● TO DO
How many lines of the data contain the string "Viewport"? Write the number and nothing more.

● EXERCISE INPUTS
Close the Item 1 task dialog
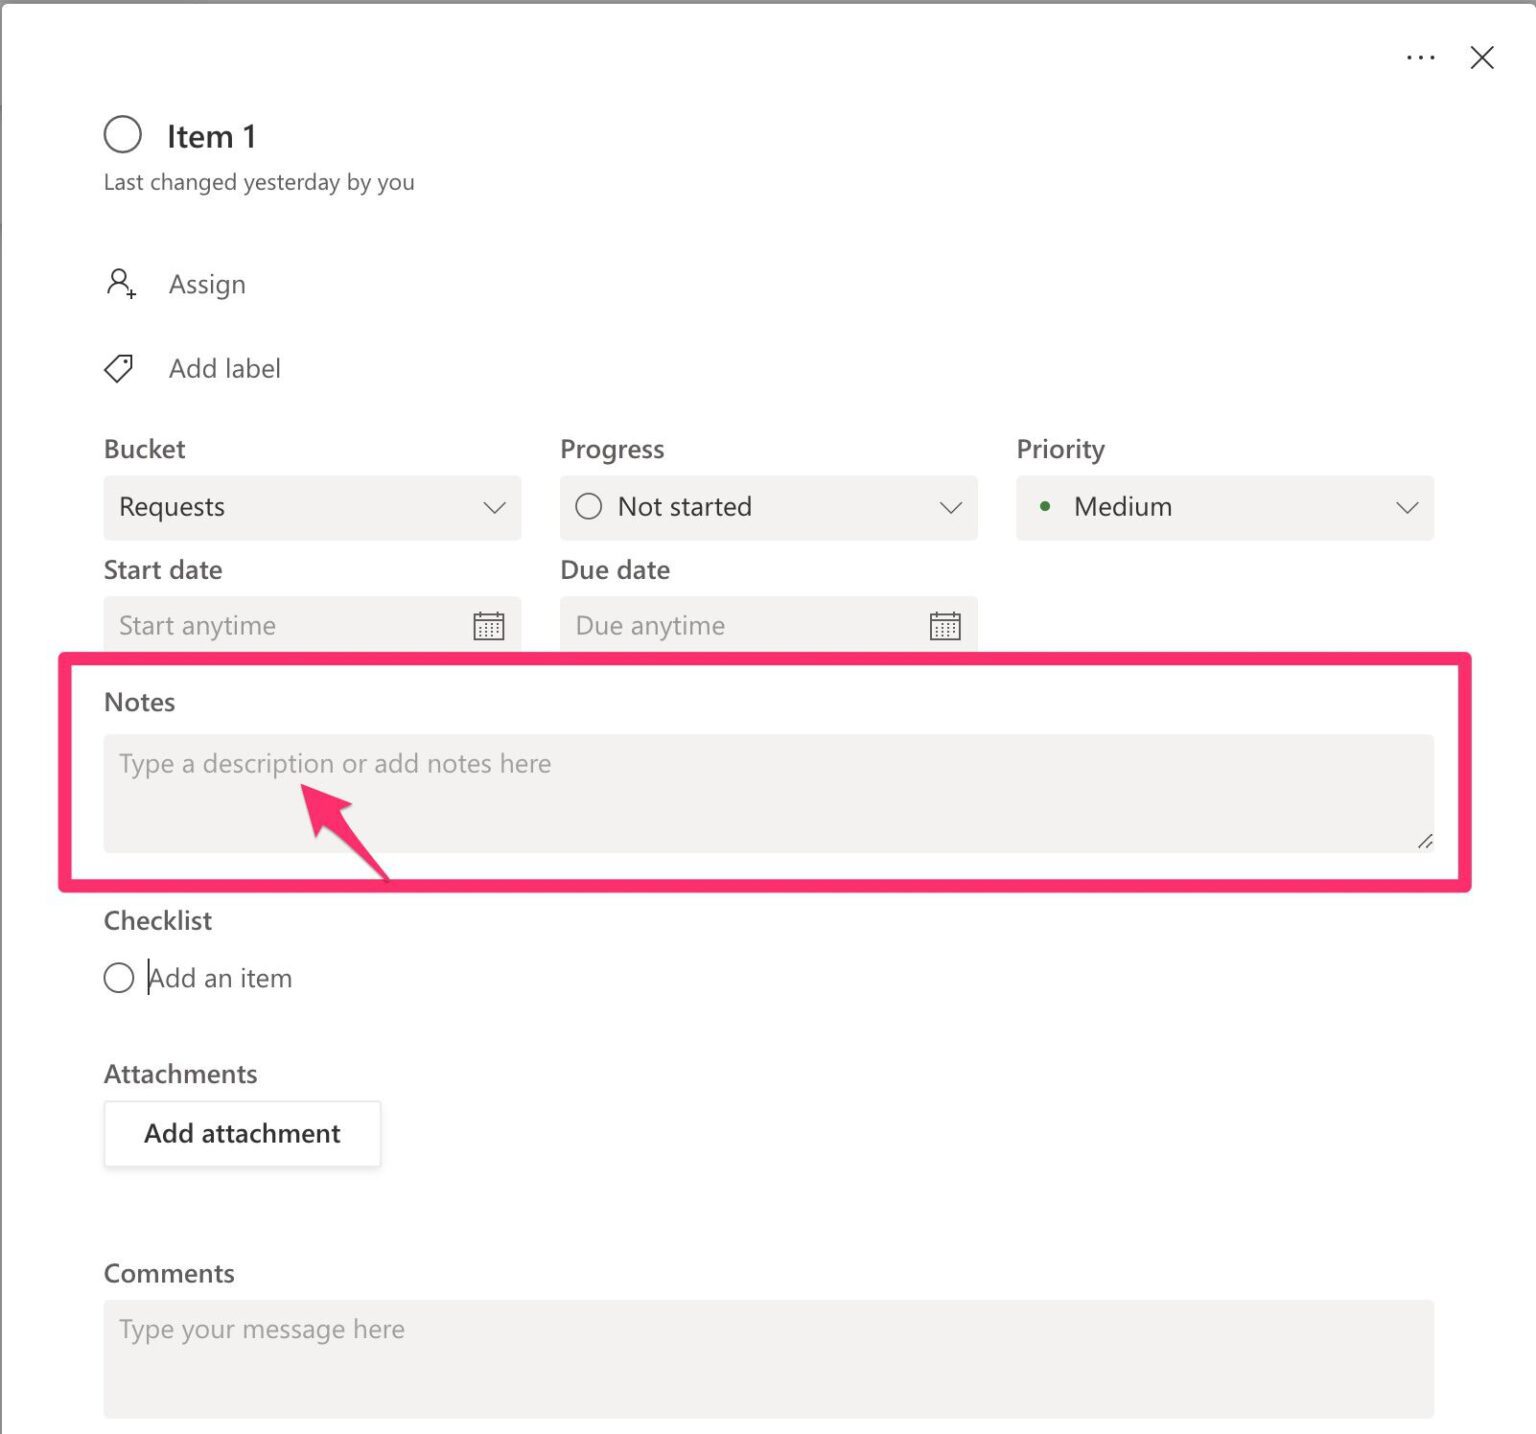 [x=1482, y=57]
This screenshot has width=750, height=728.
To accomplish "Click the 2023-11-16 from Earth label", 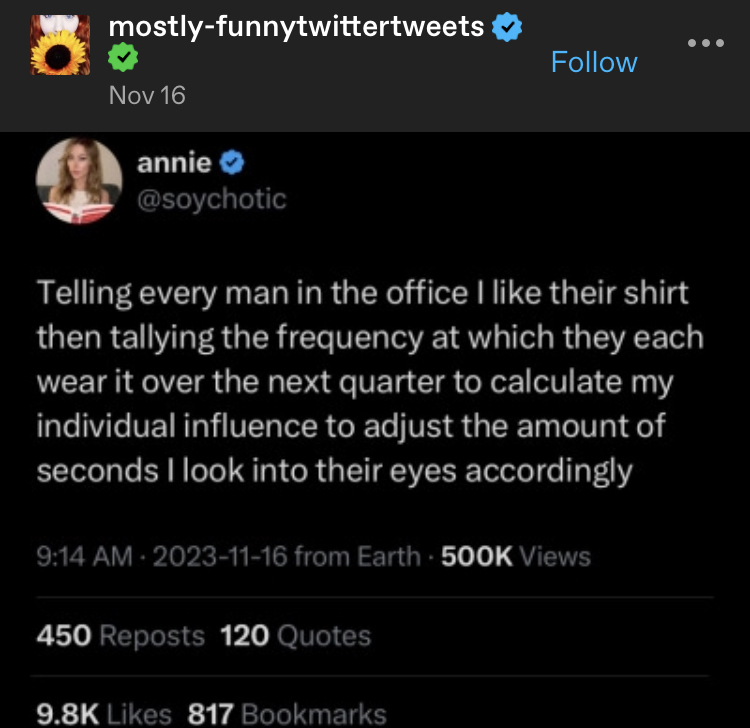I will pos(287,557).
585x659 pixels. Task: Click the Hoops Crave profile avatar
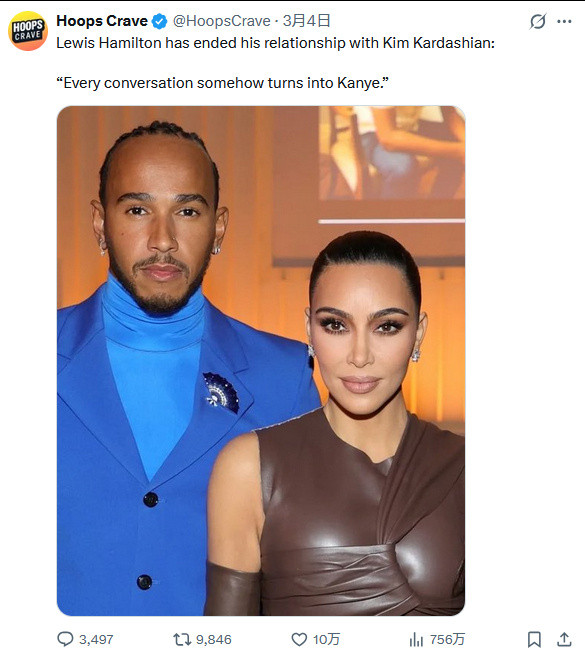28,31
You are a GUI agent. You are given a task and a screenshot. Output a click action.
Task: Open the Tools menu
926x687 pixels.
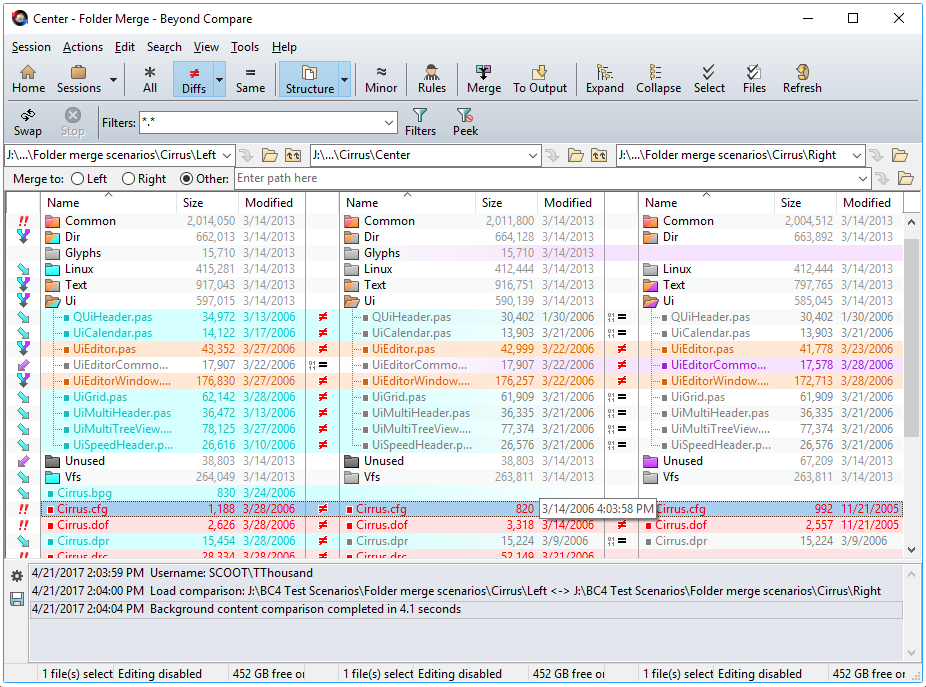[244, 47]
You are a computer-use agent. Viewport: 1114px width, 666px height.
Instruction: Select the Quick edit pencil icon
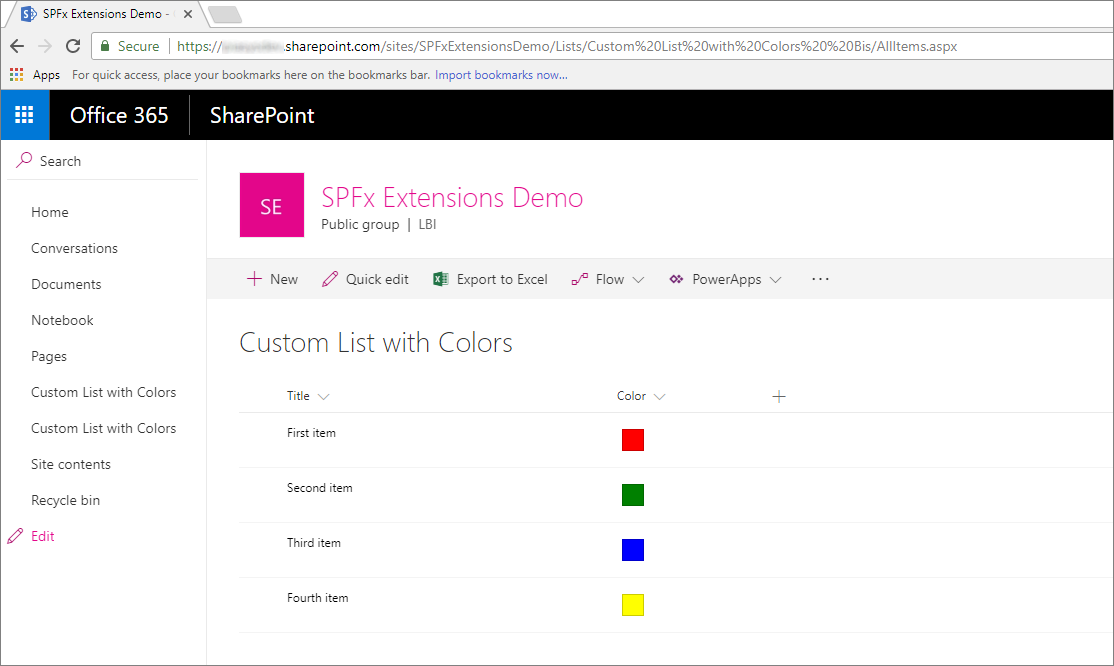[x=330, y=279]
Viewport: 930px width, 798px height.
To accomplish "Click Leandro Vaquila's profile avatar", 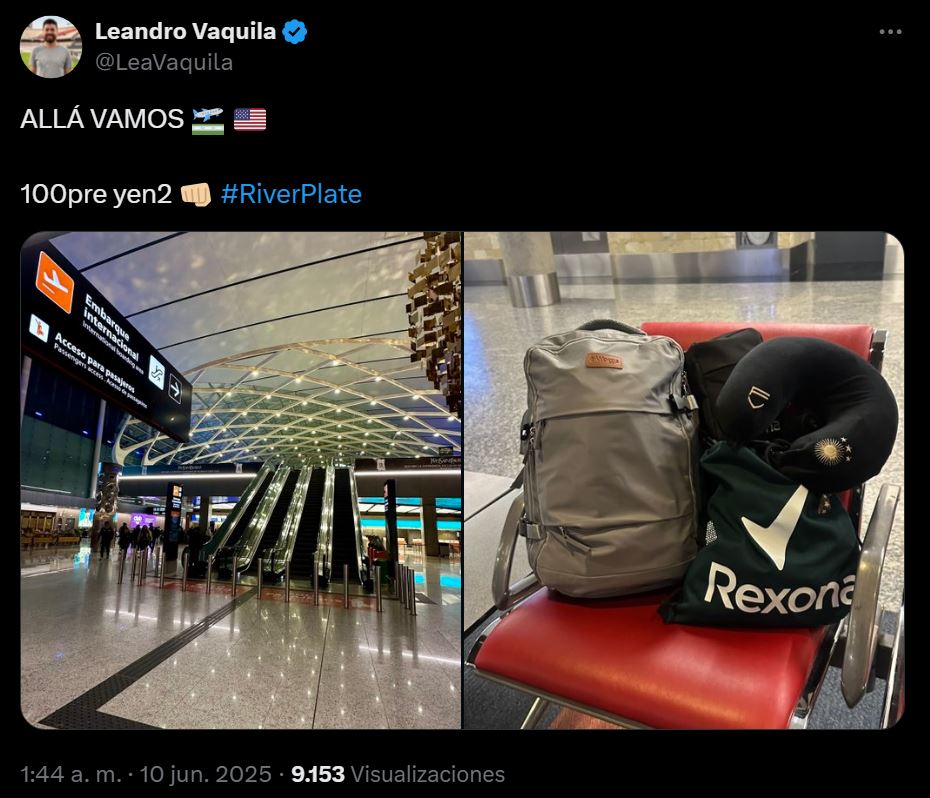I will click(50, 47).
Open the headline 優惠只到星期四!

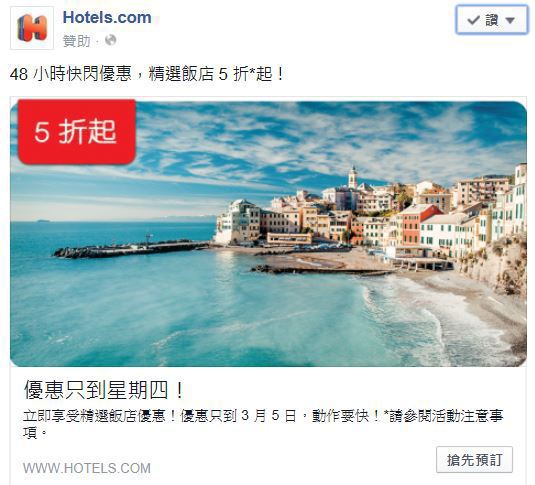pos(104,390)
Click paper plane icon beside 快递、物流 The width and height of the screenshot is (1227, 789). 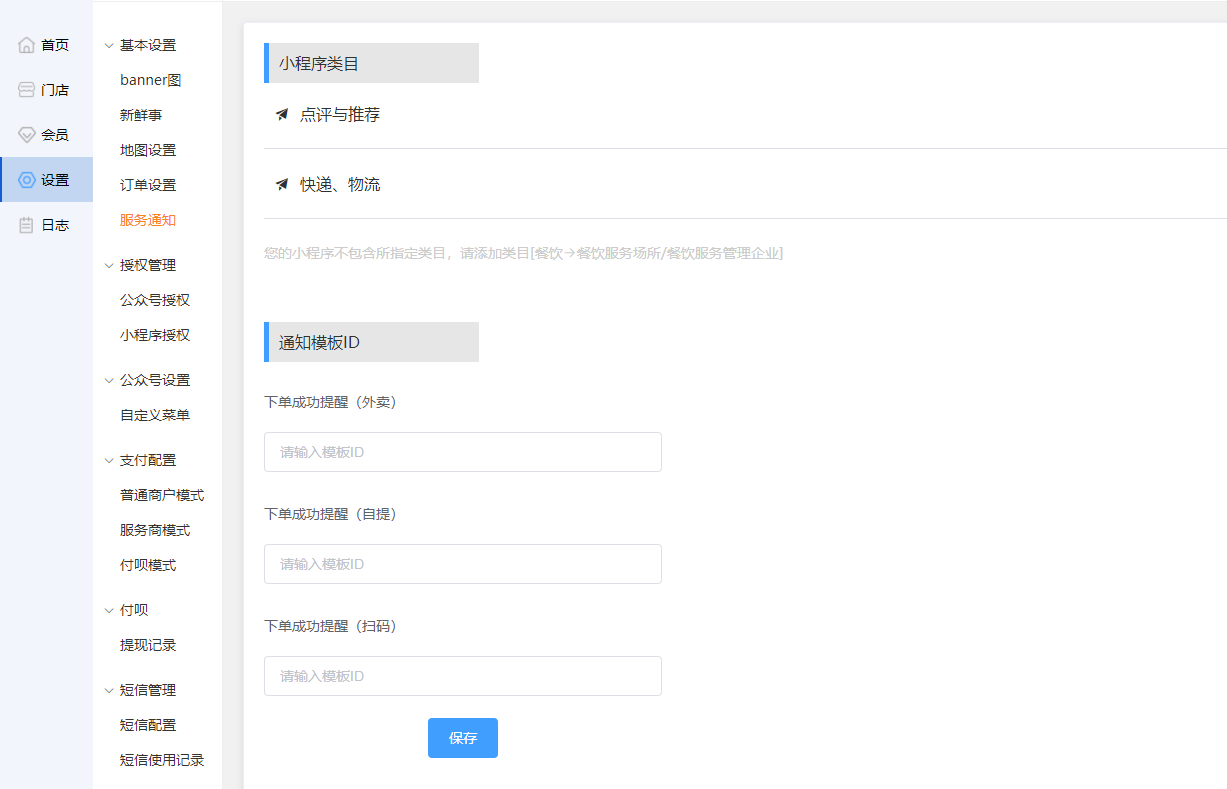point(282,185)
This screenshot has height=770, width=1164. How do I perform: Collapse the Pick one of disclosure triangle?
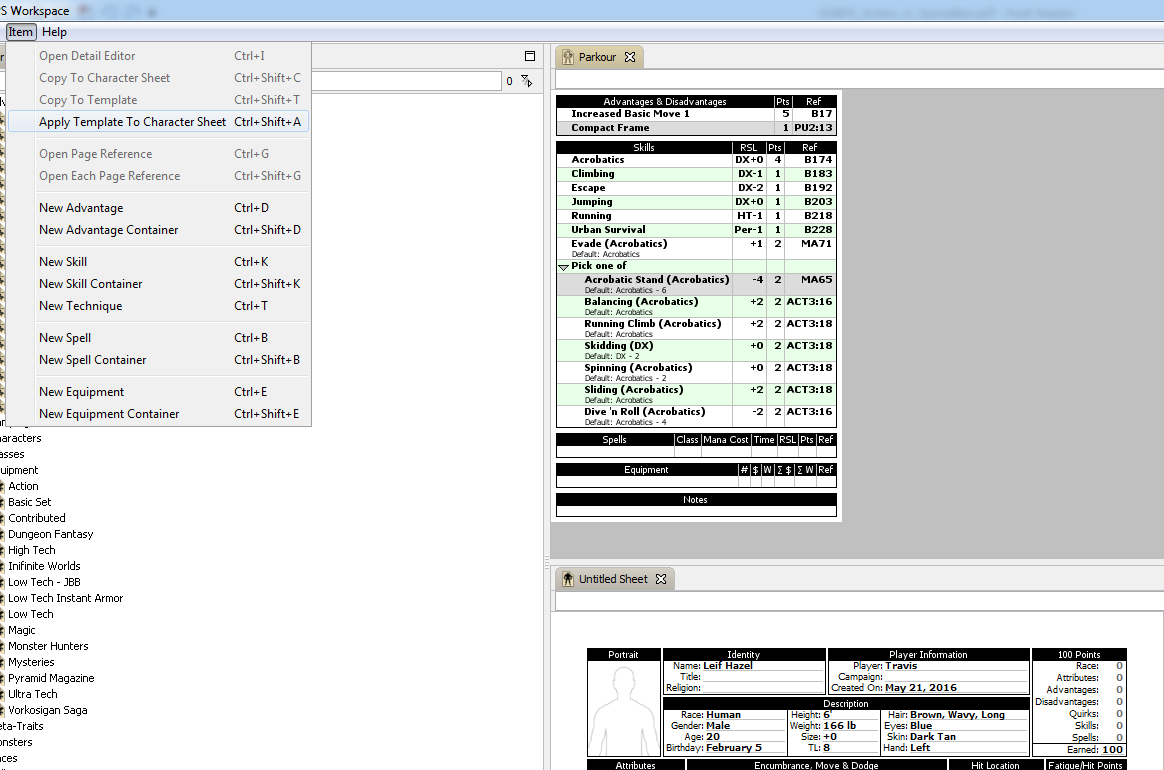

● RESPONSE TO THIS TASK
2